Bisnis.com, JAKARTA - Departemen Perdagangan AS memberlakukan tarif impor lebih dari 400% terhadap baja Vietnam. Pemerintah AS menuduh beberapa produsen baja sengaja melakukan pengiriman melalui Vietnam untuk menghindari tarif impor yang mahal.
Mengutip Bloomberg, tarif impor baru sebesar 456% akan dikenakan pada baja tertentu yang diproduksi di Korea Selatan atau Taiwan, yang kemudian dikirim ke Vietnam untuk diproses ringan dan akhirnya diekspor ke AS.
Kepala Ekonom Asia Pasifik ING Bank Rob Cornell mengatakan bahwa pihaknya tidak mengherankan perusahaan produsen baja mencoba mengarahkan produknya melalui negara seperti Vietnam untuk menghindari tarif impor yang lebih tinggi dari AS.
"Anda meningkatkan biaya, dan orang akan mencari cara untuk menghindarinya. Ini hal manusiawi," ujar Rob seperti dikutip dari Bloomberg, Rabu (3/7/2019).
Adapun, langkah tersebut dinilai menjadi upaya AS untuk memperkuat retorikanya melawan Vietnam, salah satu mitra dagang utama dan negara yang diuntungkan oleh perang dagang antara AS dan China.
Sementara itu, Vietnam mengatakan sedang berupaya mengurangi surplus perdagangannya dengan AS, dan sudah menindak para produsen China yang mengalihkan produk mereka melalui negara Asia Tenggara untuk diekspor ke AS guna memotong tarif yang lebih tinggi.
Baca Juga
Di sisi lain, harga baja rebar di bursa Shanghai pada perdagangan Rabu (3/7/2019) berada di level 4.042 yuan per ton, melemah 0,52%. Sepanjang tahun berjalan, baja telah bergerak melemah 1,16%.
DUKUNG ASET SAFE HAVEN
Kepala Ekonom Bloomberg Wilayah Asia Chang Su mengatakan bahwa kenaikan tarif impor baja tersebut akan merugikan Vietnam. Tercatat, surplus perdagangan tahunan Vietnam dengan AS telah melampaui US$20 miliar sejak 2014 dan mencapai US$39,5 miliar pada tahun lalu.
"Lebih penting lagi, rentang pelebaran negara-negara yang berada di bawah tekanan tarif dari AS kemungkinan akan lebih merusak sentimen investor terhadap aset berisiko pada saat ekonomi global melemah," ujar Chang Su seperti dikutip dari risetnya, Rabu (3/7/2019).
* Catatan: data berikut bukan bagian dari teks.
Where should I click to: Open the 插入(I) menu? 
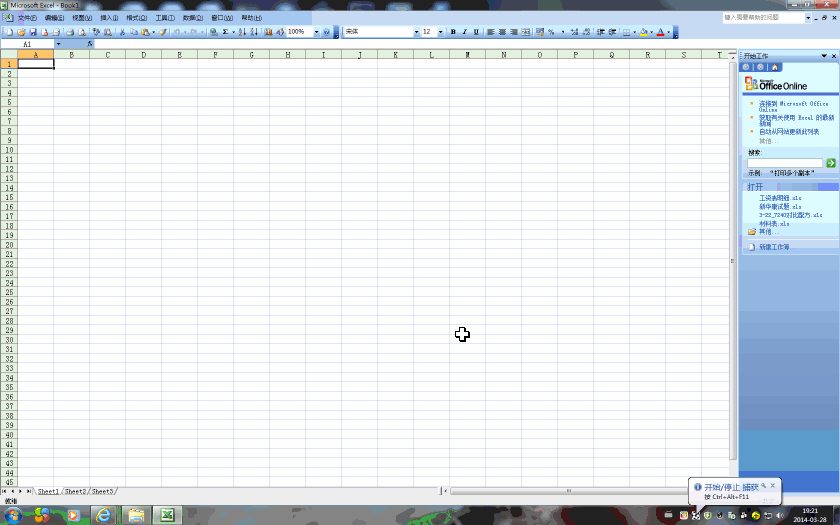(x=109, y=18)
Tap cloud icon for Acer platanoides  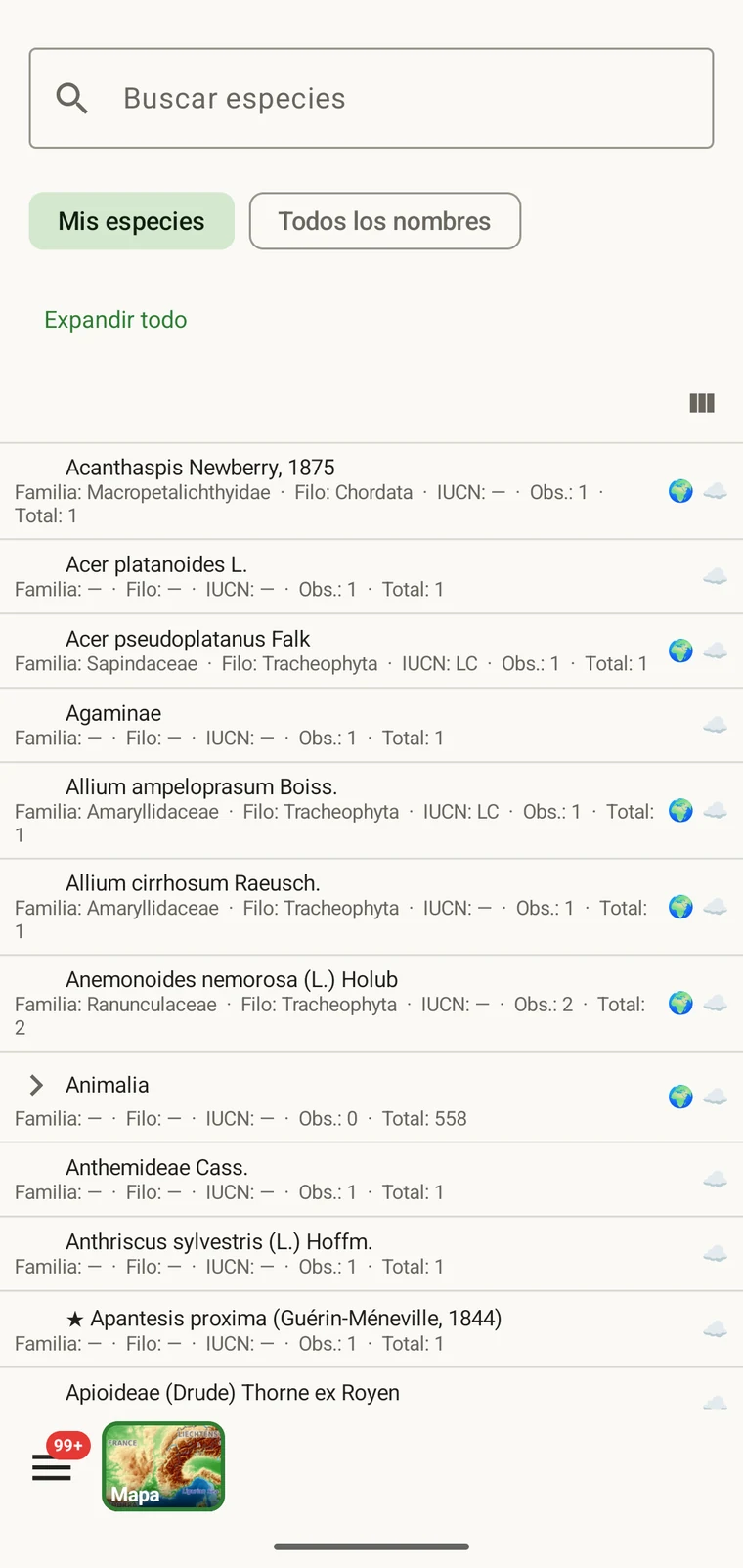coord(716,577)

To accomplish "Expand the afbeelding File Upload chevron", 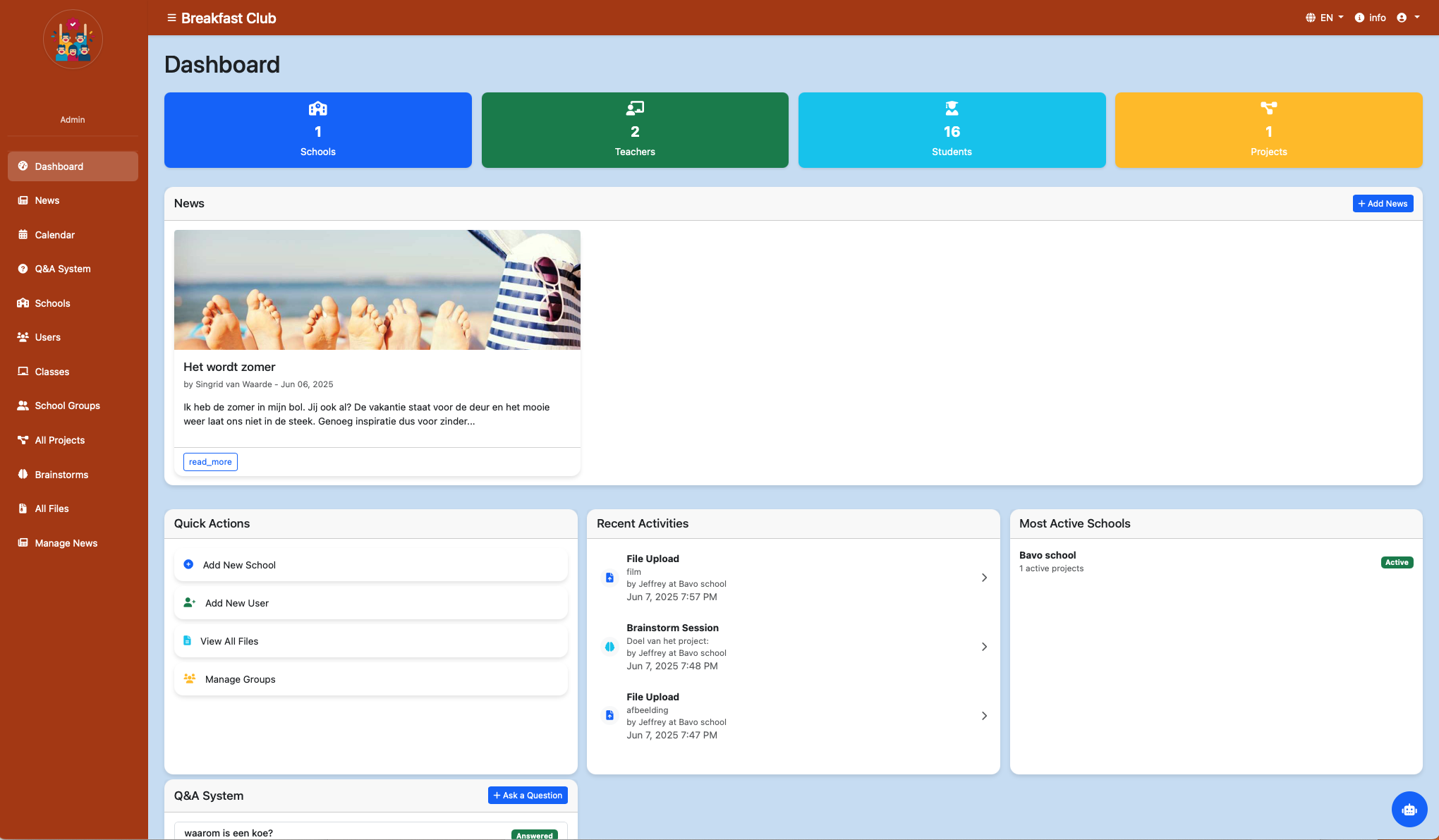I will 984,716.
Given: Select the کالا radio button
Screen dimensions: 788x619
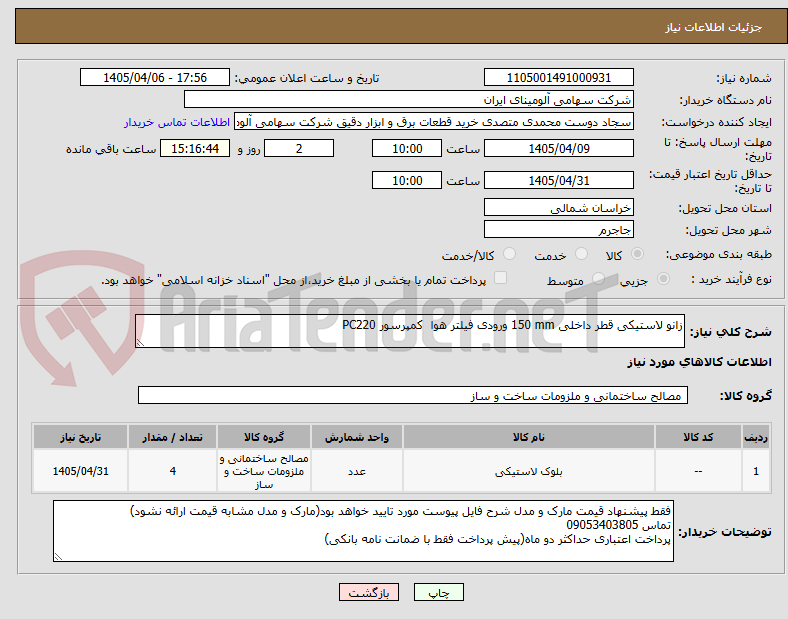Looking at the screenshot, I should (x=637, y=254).
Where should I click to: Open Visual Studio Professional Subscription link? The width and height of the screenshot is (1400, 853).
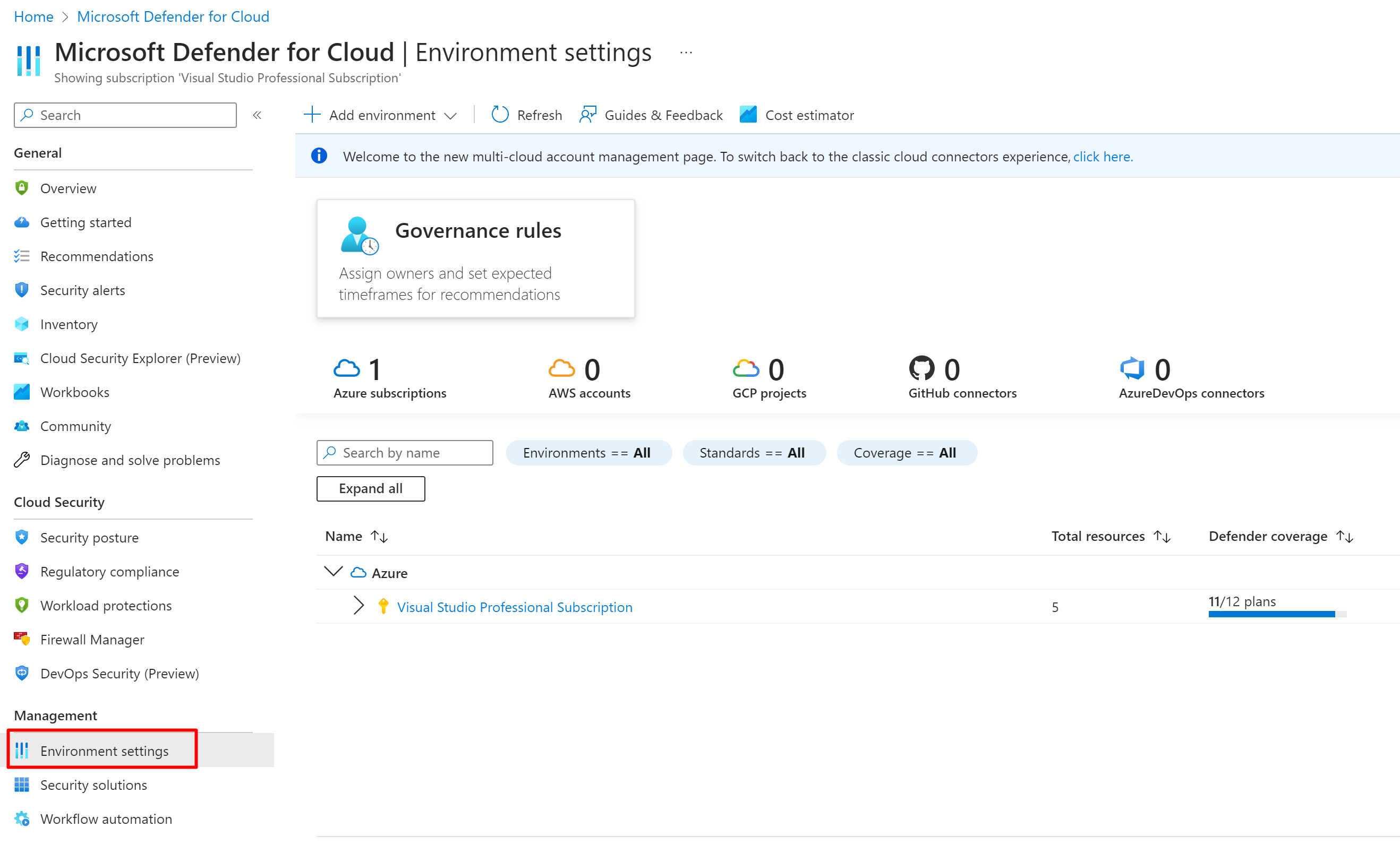514,607
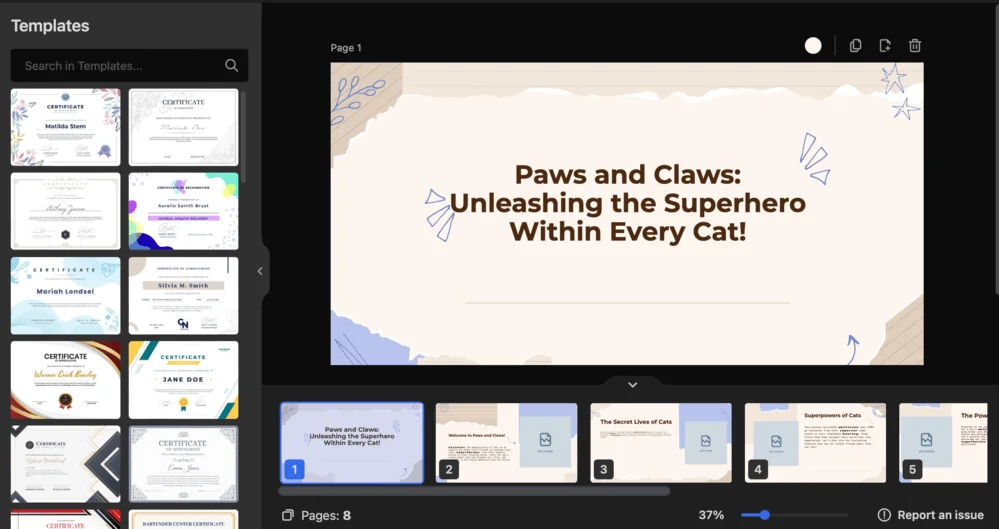Image resolution: width=999 pixels, height=529 pixels.
Task: Click the Report an issue alert icon
Action: click(884, 515)
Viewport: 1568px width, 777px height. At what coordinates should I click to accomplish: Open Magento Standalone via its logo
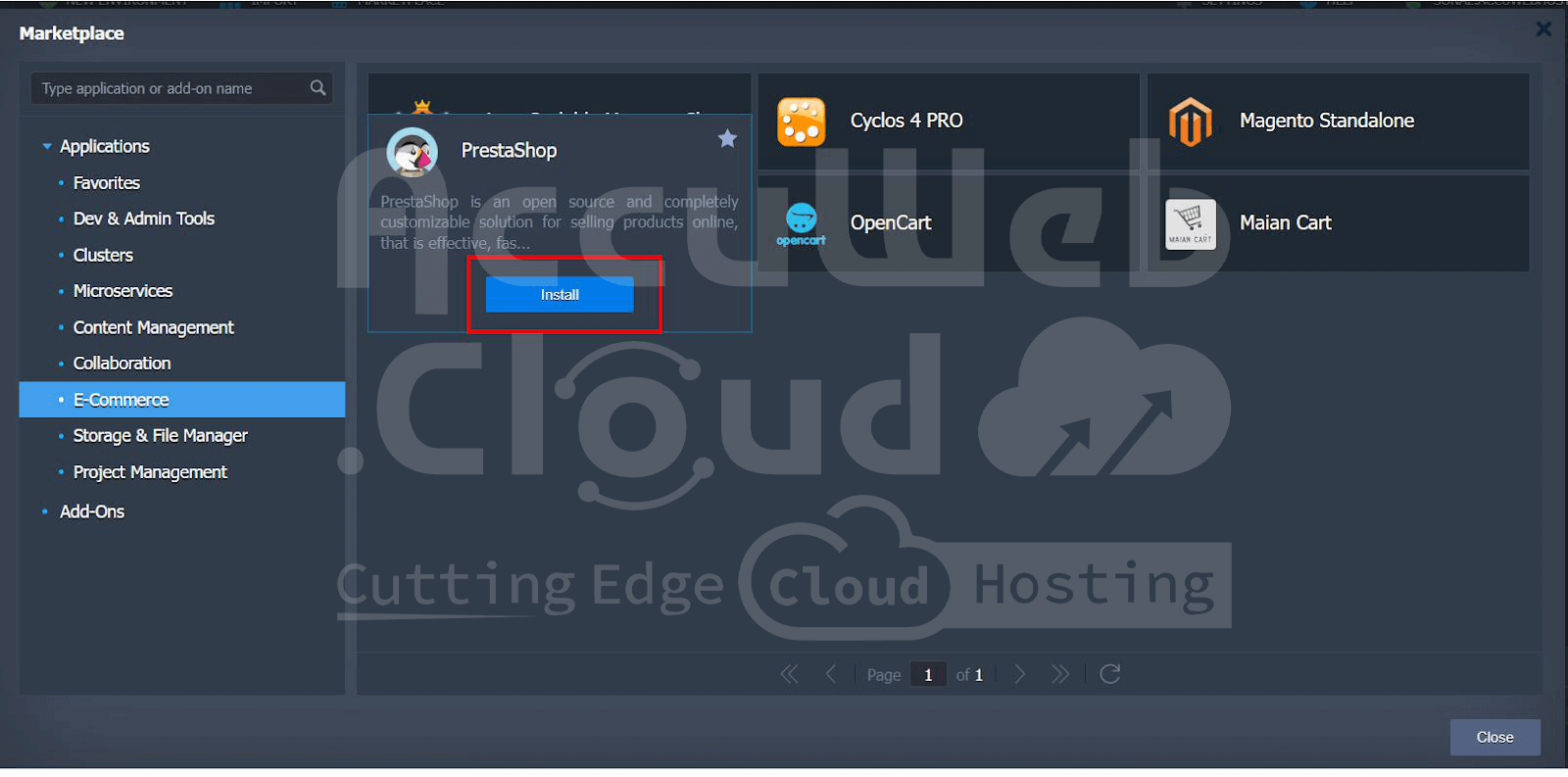pos(1190,121)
Apalagi kenaikan ini terjadi ketikan aktivitas manufaktur global tengah melemah selama 2 bulan berturut-turut.
Akibatnya, minat investor terhadap aset berisiko akan semakin tertekan sehingga akan semakin menguntungkan aset investasi aman seperti emas dan yen.
Berdasarkan data Bloomberg, pada perdagangan Rabu (3/7/2019) hingga pukul 16.21 WIB, harga emas di pasar spot melanjutkan penguatannya di level US$1.425,23 per troy ounce dan berhasil naik 0,46%, sedangkan harga emas di bursa Comex berhasil menguat 1,38% menjadi US$1.427,5 per troy ounce. Sepanjang tahun berjalan emas telah bergerak naik 11,7%.
Emas memperpanjang kenaikan harian terbesarnya dalam 3 tahun terakhir di tengah kekhawatiran pasar terhadap perlambatan pertumbuhan ekonomi global. Dalam beberapa perdagangan terakhir, emas telah diperdagangkan mendekati level tertingginya selama 6 tahun.
Hal tersebut dipicu oleh mayoritas bank sentral yang berbalik dovish dan memanasnya beberapa ketegangan geopolitik sehingga mendorong permintaan investor untuk melindungi nilai asetnya.
Kendati demikian, investor saat ini tengah fokus terhadap beberapa data ekonomi yang akan dirilis pada pekan ini, antara lain data PMI non manufaktur AS dan data ketenagakerjaan AS untuk periode Juni. Data tersebut akan menjadi sinyal bagi pasar atas kemungkinan waktu dan skala kebijkan moneter yang lebih longgar oleh The Fed.
Sementara itu, yen juga bergerak menguat 0,18% menjadi 107,69 yen per dolar AS. Yen berhasil menguat setelah Bank of Japan melakukan sedikit penyesuaian terhadap program pembelian obligasi.
Akibatnya, pasar obligasi di seluruh dunia menguat yang juga didukung oleh Bank of England yang memperingatkan adanya kerusakan pada ekonomi global dari meningkatnya proteksionisme. Sepanjang tahun berjalan, yen telah menguat 1,87% melawan greenback.